Task to complete: Starting at the line that contains "Sabarimala News (818, 22)" and ending at the line that contains "Sabarimala Pooja Timing (622, 22)", the lines below are to be given again exactly, with nothing added.

Material provided:
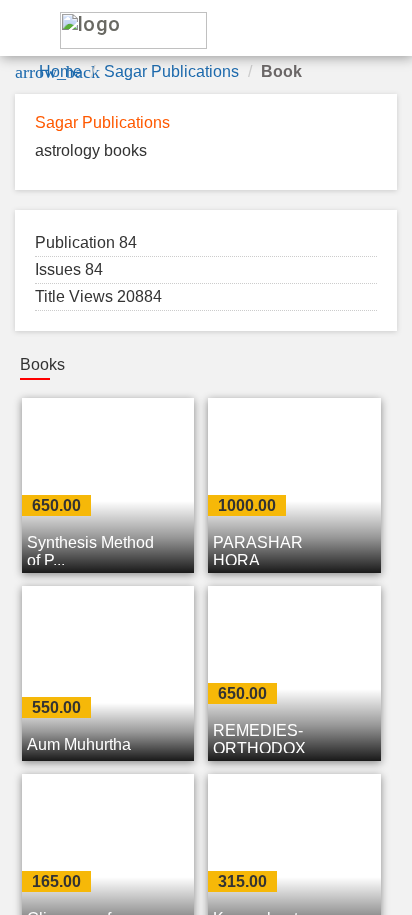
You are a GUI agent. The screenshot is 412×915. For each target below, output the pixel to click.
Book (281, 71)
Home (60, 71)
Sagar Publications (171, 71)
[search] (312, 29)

==

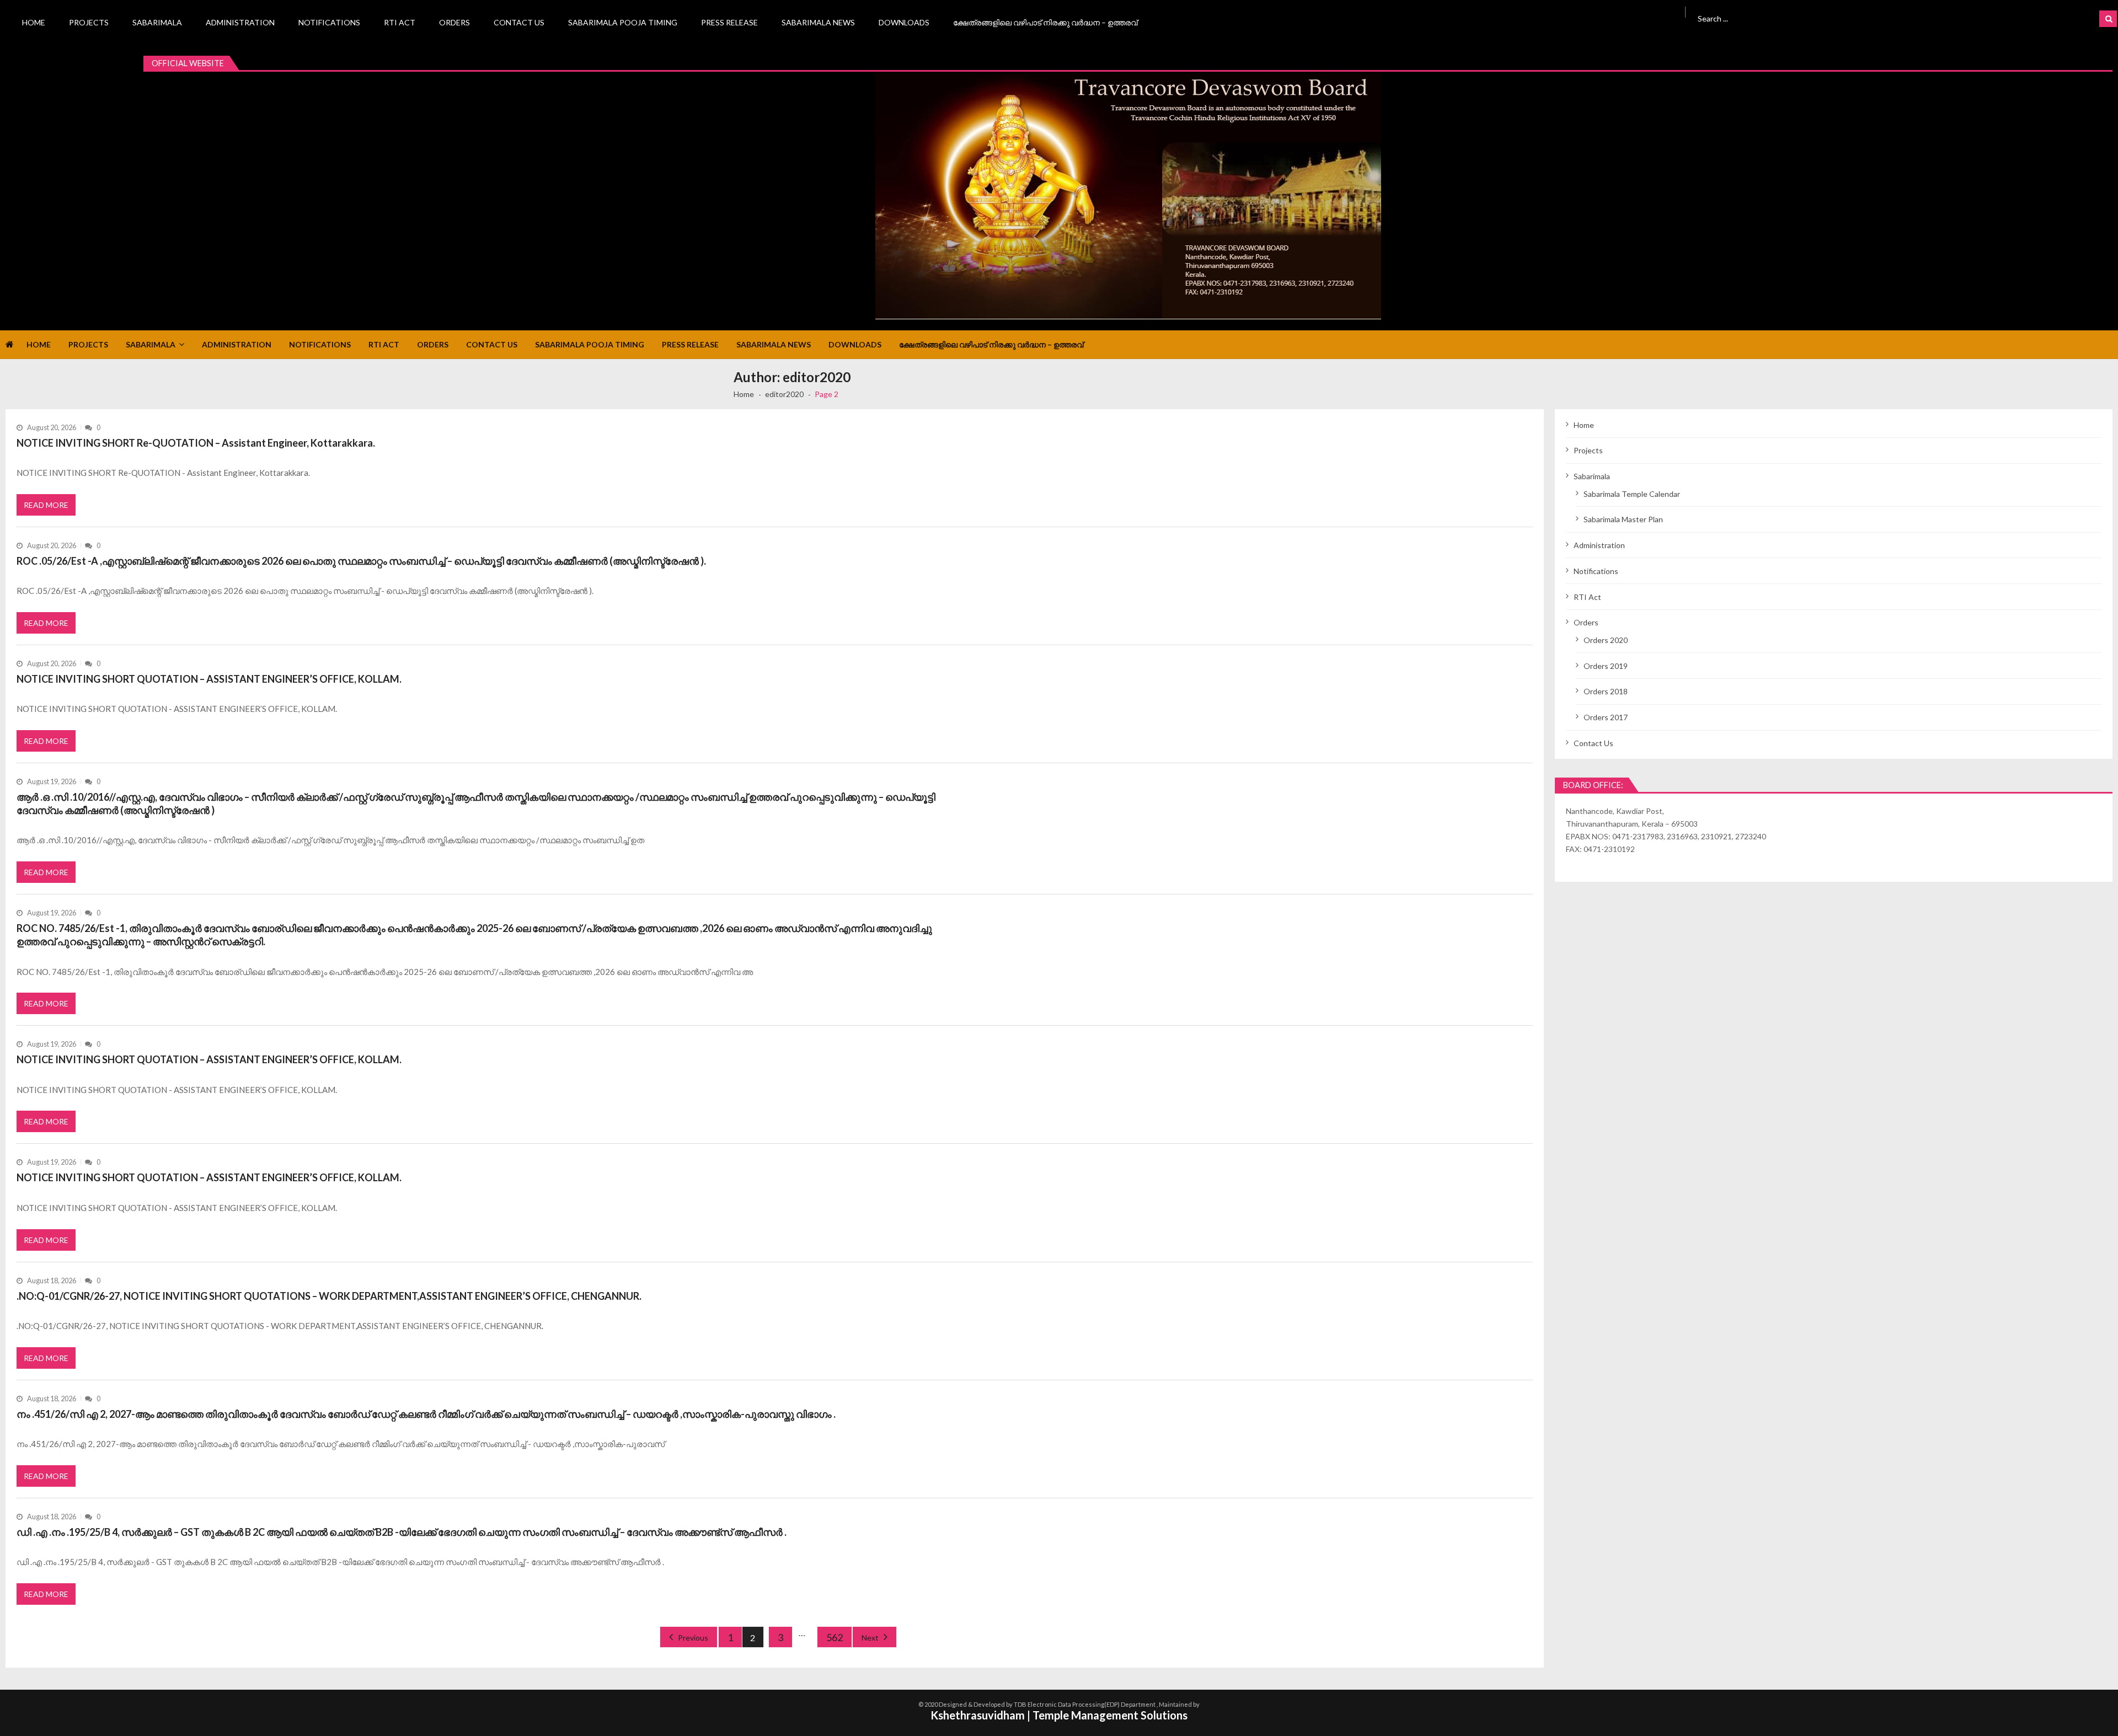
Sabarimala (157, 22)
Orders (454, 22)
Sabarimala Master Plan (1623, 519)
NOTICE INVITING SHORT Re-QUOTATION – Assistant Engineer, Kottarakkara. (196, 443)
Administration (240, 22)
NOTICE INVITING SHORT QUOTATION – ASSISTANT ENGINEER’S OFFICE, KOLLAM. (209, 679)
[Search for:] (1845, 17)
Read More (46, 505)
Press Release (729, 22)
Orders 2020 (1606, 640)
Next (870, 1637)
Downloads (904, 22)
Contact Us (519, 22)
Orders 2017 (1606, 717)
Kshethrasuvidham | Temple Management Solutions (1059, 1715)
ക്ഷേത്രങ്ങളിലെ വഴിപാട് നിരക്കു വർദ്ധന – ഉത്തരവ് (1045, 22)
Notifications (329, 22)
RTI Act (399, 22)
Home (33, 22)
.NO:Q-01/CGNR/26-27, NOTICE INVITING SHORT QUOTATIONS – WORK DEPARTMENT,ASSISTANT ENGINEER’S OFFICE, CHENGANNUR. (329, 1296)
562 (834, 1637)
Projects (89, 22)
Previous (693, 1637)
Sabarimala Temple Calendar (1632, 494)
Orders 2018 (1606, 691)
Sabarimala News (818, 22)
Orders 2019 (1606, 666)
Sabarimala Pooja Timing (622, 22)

---

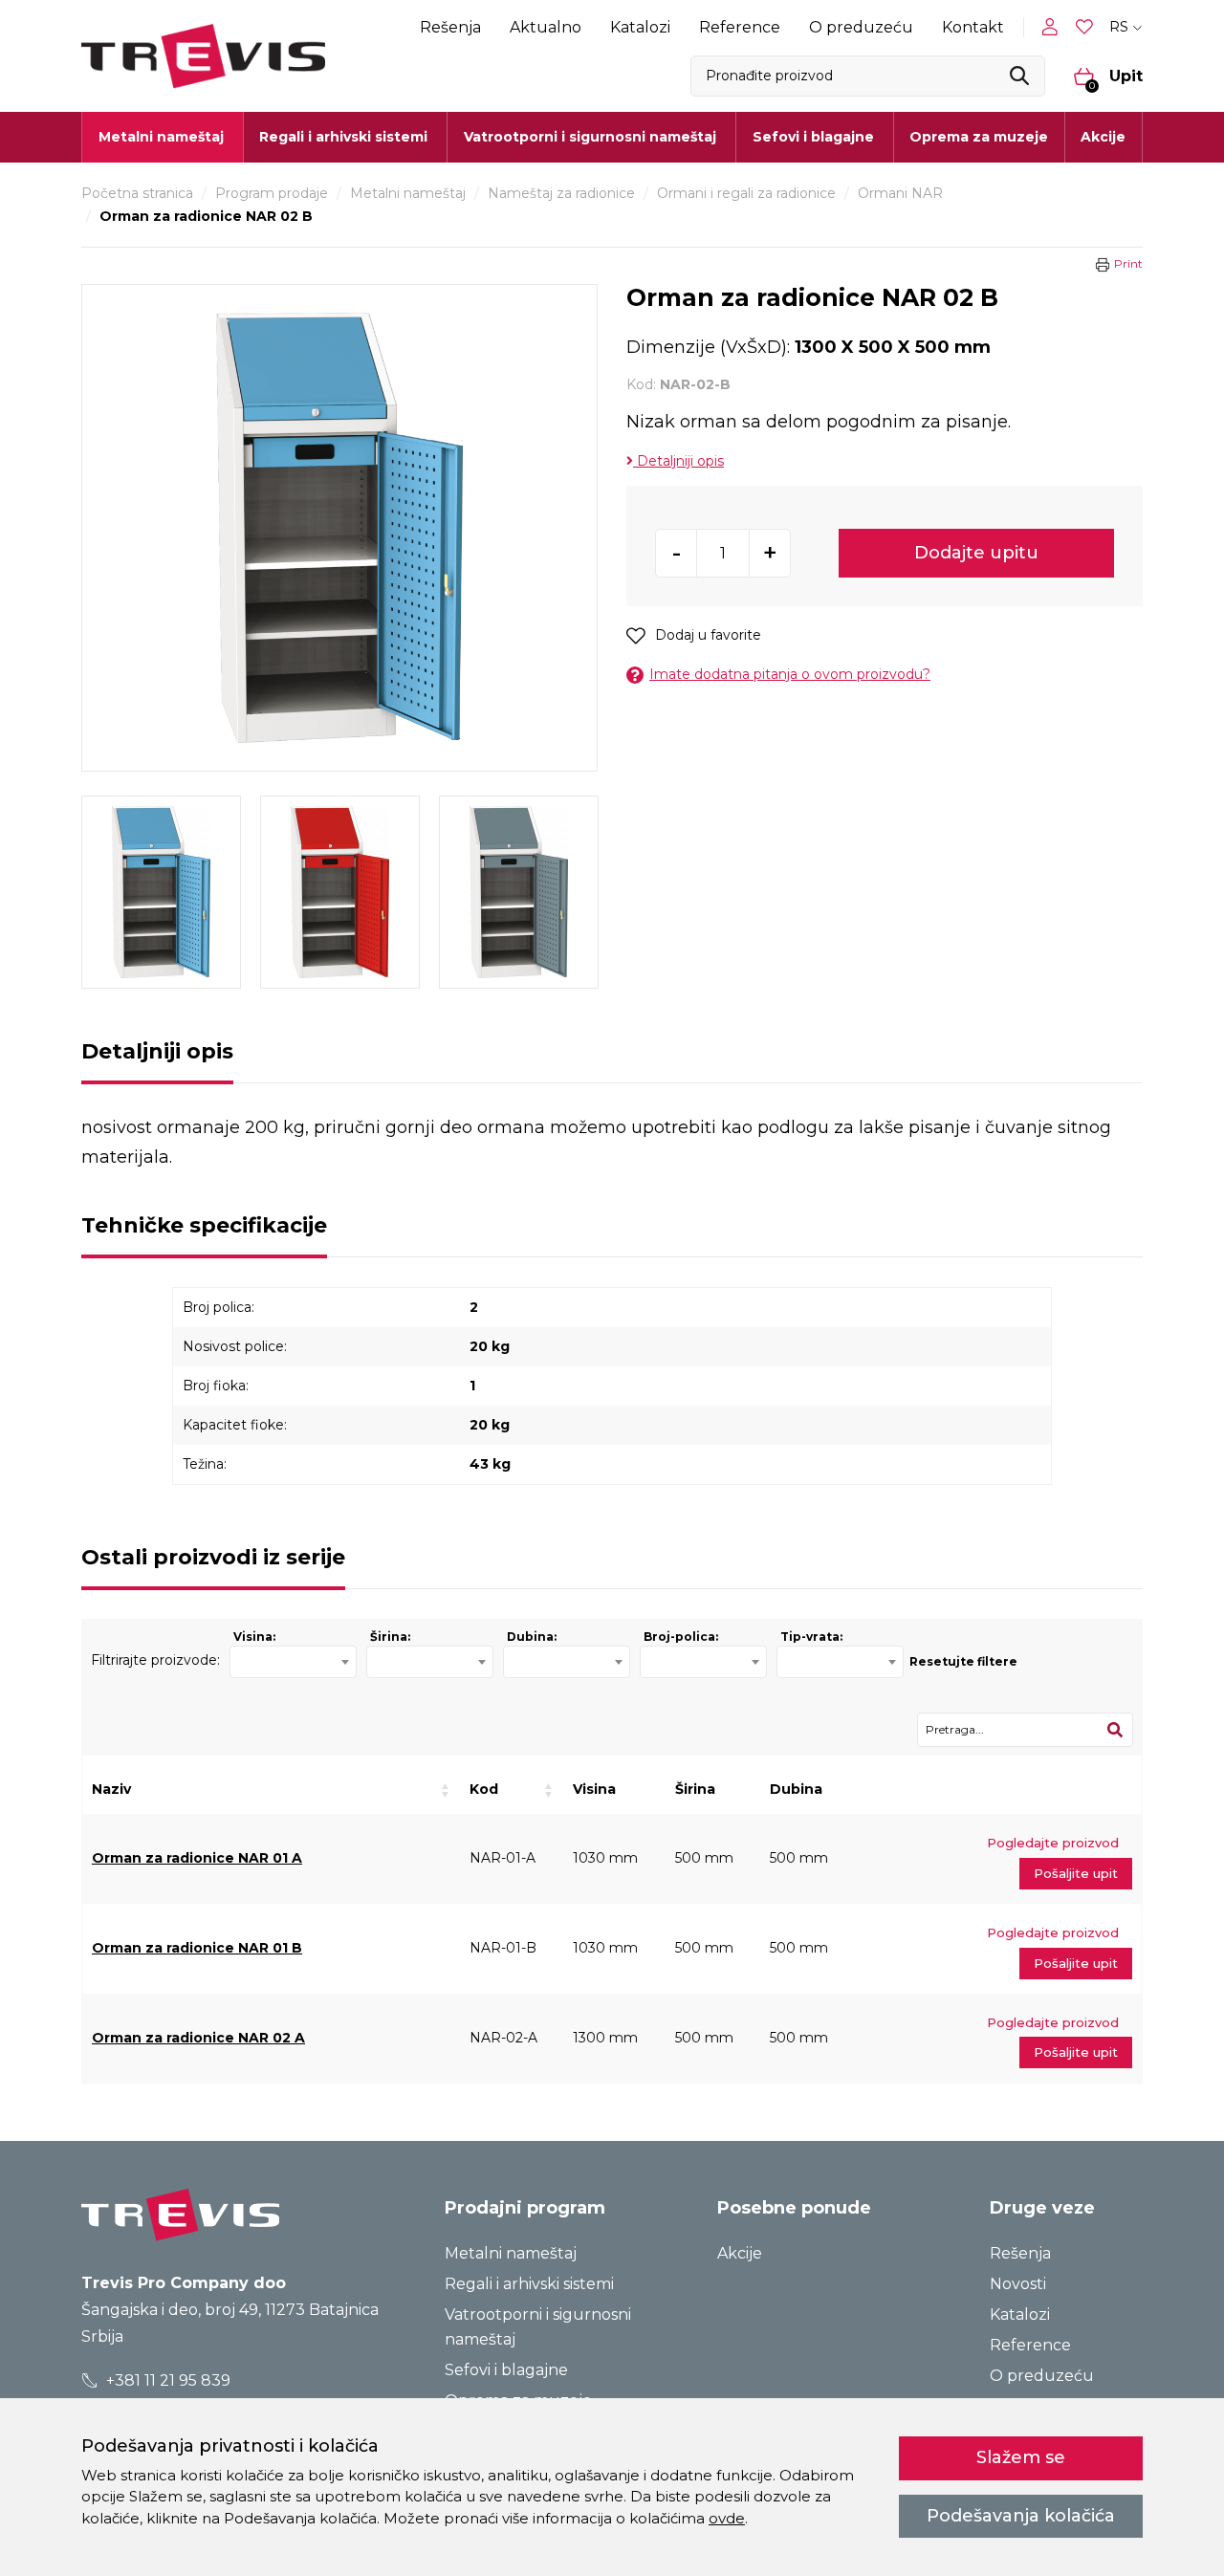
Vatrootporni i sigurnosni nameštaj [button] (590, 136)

Solved exercise:
Sabarimala News (818, 22)
Orders 2019 (1606, 666)
Sabarimala Pooja Timing (622, 22)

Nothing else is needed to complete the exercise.